SOURCE
┄┄┄┄┄┄┄┄┄┄
# Tulips



## harrysin (Jan 15, 2007)

Well fellow members, what do you think of these turned Tulips?




I would love to claim credit but they were made by my new tutor who has today assured me that before long I too will be capable (I think he's wrong)
He also brought me a bag full of golden looking crushed Shellac flakes, Shellac being his standard sealer and most of his turnings are French polished.


----------



## BernieW (Sep 12, 2006)

Those are cool Harry. Harry you will be making those in no time. They are beauties.


----------



## oldnewbie (Sep 18, 2006)

I'll be waiting with baited breath, Harry, to see your first post of your new tulips. I'm sure they'll be beautiful, as is all of your work.

Neal


----------



## challagan (Feb 7, 2006)

Neat neat neat Harry, I expect you will be spitting those out just as nicely in no time! 

Corey


----------



## Dr.Zook (Sep 10, 2004)

Great Harry. Now when you turn out plates and salt & pepper shakers you will have a complete table setting. I think you can turn out some silverware too.LOL.


----------



## chippypah (Dec 24, 2007)

Hi Harry, Yes they are great John is very clever.
Cheers
Pete


----------



## adot45 (Feb 6, 2013)

Hello, I'm reading as much as I can while I wait for my tools to arrive and ran across this. Did you ever learn to make these tulips? They are really nice and seem like just the thing to put in a turned vase. I realize this is an old post so if I missed where you've already answered this I apologize. Dave


----------



## Knothead47 (Feb 10, 2010)

Very nice. I'll be looking for your work in the near future. How often do you have to water them?


----------



## harrysin (Jan 15, 2007)

Alas Dave, whilst I've learned a great deal from John who, since that post has bought a house just a five minute walk from here, I still haven't learnt to correctly sharpen my turning tools but John has promised that as soon as his home renovations are completed he will come over and give me hands on lessons and in return I will teach him the finer points of routing using the plunge router hand held. In the meantime he is picking up my brother-in-law who is here from England on holiday tomorrow evening and taking him on an evening's fishing in his son's big boat.


----------



## BRAVOGOLFTANGO (Oct 11, 2012)

Well dehead me some prawns and throw em on the barbie, that's rather fantastic Harry. This turning thing has my interest as of late.


----------



## Maurice Adams (Jun 7, 2009)
┄┄┄┄┄┄┄┄┄┄
MATERIAL
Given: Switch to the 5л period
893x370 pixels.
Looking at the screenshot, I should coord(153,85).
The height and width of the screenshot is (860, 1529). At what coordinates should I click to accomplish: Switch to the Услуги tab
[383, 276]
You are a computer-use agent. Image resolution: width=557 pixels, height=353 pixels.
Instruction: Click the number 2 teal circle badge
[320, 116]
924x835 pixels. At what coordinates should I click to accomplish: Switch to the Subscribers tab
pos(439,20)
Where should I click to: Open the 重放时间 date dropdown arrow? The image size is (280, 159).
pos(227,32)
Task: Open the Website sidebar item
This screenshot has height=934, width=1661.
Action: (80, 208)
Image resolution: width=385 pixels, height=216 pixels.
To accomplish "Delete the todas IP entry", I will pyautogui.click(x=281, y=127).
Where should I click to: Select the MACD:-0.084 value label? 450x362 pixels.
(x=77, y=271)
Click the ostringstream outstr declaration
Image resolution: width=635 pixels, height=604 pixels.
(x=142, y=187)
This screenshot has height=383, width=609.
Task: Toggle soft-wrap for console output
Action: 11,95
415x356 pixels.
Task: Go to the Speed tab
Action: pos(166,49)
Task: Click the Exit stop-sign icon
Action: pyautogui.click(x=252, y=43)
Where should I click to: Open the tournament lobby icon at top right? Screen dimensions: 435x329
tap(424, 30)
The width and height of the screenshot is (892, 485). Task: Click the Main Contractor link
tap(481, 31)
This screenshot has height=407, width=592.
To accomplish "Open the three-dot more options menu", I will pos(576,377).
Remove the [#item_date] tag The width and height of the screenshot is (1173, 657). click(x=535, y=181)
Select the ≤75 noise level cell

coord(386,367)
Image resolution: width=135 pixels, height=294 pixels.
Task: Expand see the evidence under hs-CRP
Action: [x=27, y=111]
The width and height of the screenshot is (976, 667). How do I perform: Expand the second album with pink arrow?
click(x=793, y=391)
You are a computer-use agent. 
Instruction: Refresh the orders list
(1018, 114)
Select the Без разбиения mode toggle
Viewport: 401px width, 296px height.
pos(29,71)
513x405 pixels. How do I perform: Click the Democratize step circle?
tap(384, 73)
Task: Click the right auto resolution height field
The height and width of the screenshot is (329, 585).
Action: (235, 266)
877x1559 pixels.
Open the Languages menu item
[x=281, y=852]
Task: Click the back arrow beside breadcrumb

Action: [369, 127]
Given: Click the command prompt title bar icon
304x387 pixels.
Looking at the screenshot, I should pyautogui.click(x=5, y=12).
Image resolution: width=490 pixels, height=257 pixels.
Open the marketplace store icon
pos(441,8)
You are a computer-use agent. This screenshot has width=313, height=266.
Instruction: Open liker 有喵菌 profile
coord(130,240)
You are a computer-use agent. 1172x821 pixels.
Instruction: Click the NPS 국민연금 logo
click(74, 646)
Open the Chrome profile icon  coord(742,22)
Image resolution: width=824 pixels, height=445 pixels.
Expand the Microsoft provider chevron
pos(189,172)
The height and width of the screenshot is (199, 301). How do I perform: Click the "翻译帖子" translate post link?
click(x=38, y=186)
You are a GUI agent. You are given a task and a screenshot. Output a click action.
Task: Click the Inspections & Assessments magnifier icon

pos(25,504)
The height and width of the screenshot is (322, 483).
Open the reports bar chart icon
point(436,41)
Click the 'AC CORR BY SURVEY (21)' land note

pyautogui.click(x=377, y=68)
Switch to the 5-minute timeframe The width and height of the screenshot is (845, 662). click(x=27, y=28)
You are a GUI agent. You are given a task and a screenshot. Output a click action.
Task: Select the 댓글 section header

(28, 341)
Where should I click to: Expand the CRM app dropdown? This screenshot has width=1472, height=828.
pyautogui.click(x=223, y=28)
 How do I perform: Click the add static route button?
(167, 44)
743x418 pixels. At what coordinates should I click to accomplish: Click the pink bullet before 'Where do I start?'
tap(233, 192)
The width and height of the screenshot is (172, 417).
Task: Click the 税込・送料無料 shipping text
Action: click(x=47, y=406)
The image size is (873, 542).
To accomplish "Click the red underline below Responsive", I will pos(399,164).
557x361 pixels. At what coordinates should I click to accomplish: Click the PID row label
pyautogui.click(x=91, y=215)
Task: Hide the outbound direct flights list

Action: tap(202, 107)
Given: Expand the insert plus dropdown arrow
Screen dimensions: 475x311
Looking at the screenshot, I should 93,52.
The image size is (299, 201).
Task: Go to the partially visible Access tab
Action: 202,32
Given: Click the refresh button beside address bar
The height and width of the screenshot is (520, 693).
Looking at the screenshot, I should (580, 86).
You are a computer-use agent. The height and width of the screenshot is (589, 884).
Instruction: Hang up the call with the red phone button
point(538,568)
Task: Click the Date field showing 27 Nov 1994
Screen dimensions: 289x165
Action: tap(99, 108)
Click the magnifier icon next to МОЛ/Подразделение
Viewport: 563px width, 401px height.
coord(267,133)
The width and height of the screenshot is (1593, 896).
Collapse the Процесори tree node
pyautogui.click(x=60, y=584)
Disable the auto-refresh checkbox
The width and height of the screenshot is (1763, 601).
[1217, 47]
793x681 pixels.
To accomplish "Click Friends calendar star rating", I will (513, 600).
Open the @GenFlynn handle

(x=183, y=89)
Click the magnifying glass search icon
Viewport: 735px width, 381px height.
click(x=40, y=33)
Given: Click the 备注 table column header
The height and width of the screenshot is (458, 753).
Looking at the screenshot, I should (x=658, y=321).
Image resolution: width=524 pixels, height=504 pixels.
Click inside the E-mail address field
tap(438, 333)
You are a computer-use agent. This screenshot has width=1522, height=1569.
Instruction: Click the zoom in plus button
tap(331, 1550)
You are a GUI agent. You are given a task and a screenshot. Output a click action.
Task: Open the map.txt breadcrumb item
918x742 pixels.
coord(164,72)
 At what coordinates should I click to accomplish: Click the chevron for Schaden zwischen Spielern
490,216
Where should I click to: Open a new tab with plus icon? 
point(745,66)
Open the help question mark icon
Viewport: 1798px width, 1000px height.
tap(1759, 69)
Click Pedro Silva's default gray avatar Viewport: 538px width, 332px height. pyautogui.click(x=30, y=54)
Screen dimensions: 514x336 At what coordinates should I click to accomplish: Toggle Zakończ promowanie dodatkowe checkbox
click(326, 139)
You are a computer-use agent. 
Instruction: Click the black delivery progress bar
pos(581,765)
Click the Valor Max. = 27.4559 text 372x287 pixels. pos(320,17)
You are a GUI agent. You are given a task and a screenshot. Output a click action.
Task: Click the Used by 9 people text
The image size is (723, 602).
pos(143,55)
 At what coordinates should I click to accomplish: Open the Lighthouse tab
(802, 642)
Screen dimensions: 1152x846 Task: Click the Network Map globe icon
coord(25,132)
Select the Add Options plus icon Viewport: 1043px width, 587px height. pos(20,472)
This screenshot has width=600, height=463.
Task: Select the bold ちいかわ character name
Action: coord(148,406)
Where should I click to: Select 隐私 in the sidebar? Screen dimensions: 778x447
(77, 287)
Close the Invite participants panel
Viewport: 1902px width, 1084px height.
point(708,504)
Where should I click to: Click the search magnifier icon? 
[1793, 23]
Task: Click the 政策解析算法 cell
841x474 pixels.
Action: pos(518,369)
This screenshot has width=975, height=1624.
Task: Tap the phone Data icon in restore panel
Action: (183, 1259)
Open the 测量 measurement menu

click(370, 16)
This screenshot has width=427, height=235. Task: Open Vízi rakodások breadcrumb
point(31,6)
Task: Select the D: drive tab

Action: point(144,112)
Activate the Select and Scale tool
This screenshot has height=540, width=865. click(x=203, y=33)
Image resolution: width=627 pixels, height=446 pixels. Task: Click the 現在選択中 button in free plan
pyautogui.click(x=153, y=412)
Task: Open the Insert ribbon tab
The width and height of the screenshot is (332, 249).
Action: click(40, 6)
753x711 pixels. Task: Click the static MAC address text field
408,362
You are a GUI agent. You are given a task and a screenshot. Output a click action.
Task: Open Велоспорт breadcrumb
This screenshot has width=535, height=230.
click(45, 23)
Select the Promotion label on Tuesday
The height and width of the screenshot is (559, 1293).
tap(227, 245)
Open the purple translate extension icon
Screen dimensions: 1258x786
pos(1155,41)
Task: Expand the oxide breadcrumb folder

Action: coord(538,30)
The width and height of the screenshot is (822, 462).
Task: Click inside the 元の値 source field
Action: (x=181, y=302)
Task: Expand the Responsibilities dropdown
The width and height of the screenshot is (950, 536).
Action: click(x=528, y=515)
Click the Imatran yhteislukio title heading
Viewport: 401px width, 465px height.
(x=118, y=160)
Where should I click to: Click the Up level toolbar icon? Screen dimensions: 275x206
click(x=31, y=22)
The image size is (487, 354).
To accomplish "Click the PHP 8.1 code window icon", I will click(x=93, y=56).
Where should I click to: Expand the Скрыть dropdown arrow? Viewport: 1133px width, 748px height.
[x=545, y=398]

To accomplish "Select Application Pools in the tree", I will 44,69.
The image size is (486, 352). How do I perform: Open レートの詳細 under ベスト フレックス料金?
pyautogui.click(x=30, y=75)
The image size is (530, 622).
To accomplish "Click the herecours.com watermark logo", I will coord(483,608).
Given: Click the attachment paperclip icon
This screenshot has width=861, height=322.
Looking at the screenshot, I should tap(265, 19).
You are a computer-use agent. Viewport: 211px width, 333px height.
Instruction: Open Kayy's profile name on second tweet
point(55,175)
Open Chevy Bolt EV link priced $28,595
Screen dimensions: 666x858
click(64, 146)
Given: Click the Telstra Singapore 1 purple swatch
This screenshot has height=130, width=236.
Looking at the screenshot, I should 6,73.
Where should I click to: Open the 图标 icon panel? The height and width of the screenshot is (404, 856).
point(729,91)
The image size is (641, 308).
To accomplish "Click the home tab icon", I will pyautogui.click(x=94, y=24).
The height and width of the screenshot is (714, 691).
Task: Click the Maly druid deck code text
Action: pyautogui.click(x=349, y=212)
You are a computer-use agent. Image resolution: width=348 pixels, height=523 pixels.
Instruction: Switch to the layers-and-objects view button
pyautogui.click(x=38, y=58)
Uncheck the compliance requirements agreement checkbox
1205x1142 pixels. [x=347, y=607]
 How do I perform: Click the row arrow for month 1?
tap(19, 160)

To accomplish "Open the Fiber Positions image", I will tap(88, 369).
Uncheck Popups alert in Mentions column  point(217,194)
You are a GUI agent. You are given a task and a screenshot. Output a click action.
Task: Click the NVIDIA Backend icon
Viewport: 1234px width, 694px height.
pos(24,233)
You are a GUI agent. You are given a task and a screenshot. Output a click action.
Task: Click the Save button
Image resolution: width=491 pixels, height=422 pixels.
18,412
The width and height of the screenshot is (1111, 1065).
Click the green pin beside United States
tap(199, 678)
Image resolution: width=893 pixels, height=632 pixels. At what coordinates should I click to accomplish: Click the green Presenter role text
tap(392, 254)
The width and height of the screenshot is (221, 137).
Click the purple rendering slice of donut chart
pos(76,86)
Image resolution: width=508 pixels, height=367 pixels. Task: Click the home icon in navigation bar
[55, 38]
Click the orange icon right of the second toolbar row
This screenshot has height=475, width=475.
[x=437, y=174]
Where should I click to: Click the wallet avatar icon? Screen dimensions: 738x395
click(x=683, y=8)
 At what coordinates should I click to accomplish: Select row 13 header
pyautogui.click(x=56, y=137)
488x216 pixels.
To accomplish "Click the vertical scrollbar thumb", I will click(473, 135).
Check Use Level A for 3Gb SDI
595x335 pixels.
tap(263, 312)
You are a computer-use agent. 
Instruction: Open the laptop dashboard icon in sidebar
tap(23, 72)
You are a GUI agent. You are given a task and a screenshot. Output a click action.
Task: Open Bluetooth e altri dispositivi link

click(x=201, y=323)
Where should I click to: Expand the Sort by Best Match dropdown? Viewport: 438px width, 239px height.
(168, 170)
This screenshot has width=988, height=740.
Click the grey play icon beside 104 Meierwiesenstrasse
┄┄┄┄┄┄┄┄┄┄
EXERCISES
1) In the rows, reproduce without alteration the part that opens with the line containing "Open the Chrome" and closes with the line containing "I will pos(399,164).", including both of those lines.
2) Write the next part of the forum thread about turned tulips, picking up from its final line.
The forum thread about turned tulips and the rows are unrelated to each other.

ANSWERS PER TASK
1)
Open the Chrome profile icon  coord(742,22)
Image resolution: width=824 pixels, height=445 pixels.
Expand the Microsoft provider chevron
pos(189,172)
The height and width of the screenshot is (199, 301). How do I perform: Click the "翻译帖子" translate post link?
click(x=38, y=186)
You are a GUI agent. You are given a task and a screenshot. Output a click action.
Task: Click the Inspections & Assessments magnifier icon

pos(25,504)
The height and width of the screenshot is (322, 483).
Open the reports bar chart icon
point(436,41)
Click the 'AC CORR BY SURVEY (21)' land note

pyautogui.click(x=377, y=68)
Switch to the 5-minute timeframe The width and height of the screenshot is (845, 662). click(x=27, y=28)
You are a GUI agent. You are given a task and a screenshot. Output a click action.
Task: Select the 댓글 section header

(28, 341)
Where should I click to: Expand the CRM app dropdown? This screenshot has width=1472, height=828.
pyautogui.click(x=223, y=28)
 How do I perform: Click the add static route button?
(167, 44)
743x418 pixels. At what coordinates should I click to accomplish: Click the pink bullet before 'Where do I start?'
tap(233, 192)
The width and height of the screenshot is (172, 417).
Task: Click the 税込・送料無料 shipping text
Action: click(x=47, y=406)
The image size is (873, 542).
To accomplish "Click the red underline below Responsive", I will pos(399,164).

2)
Harry, you will soon be doing them yourself only better!


----------



## harrysin (Jan 15, 2007)

Possibly, if I live long enough!


----------



## Knothead47 (Feb 10, 2010)

> Possibly, if I live long enough!


Harry, the secret to a long life is to have lots of birthdays!
Curious, is there a tutorial on turning roses and other flowers?


----------



## steamfab (Jun 22, 2012)

They are gorgeous Harry, such graceful and wonderful shapes made from beautiful wood combination and the finish as well. Great job!


----------



## harrysin (Jan 15, 2007)

I'm not aware of any tutorials however I'll suggest to John that he makes another one whilst I photograph each stage. I mentioned to him today that the thread has been resurrected and he was amazed.


----------



## boogalee (Nov 24, 2010)

Knothead47 said:


> Harry, the secret to a long life is to have lots of birthdays!
> Curious, is there a tutorial on turning roses and other flowers?


Here is a youtube vid
Wood Turning Projects Turning A Flower - YouTube

Al


----------



## adot45 (Feb 6, 2013)

Hey Al, neat video, makes it look pretty easy. I don't have a chuck like the guy in the video uses so what would be an alternative way to hold the stem? I have a live center and a faceplate. Should I mount a piece of wood to the faceplate, with a 1" hole in it then glue a 1" short piece in it then taper it to accept the flower blank? Would that work? Seems too easy.


----------



## BernieW (Sep 12, 2006)

Harry if you get a tutorial and post it I will make it a sticky.


----------



## harrysin (Jan 15, 2007)

I'll be speaking to John during the coming week Bernie.


----------



## boogalee (Nov 24, 2010)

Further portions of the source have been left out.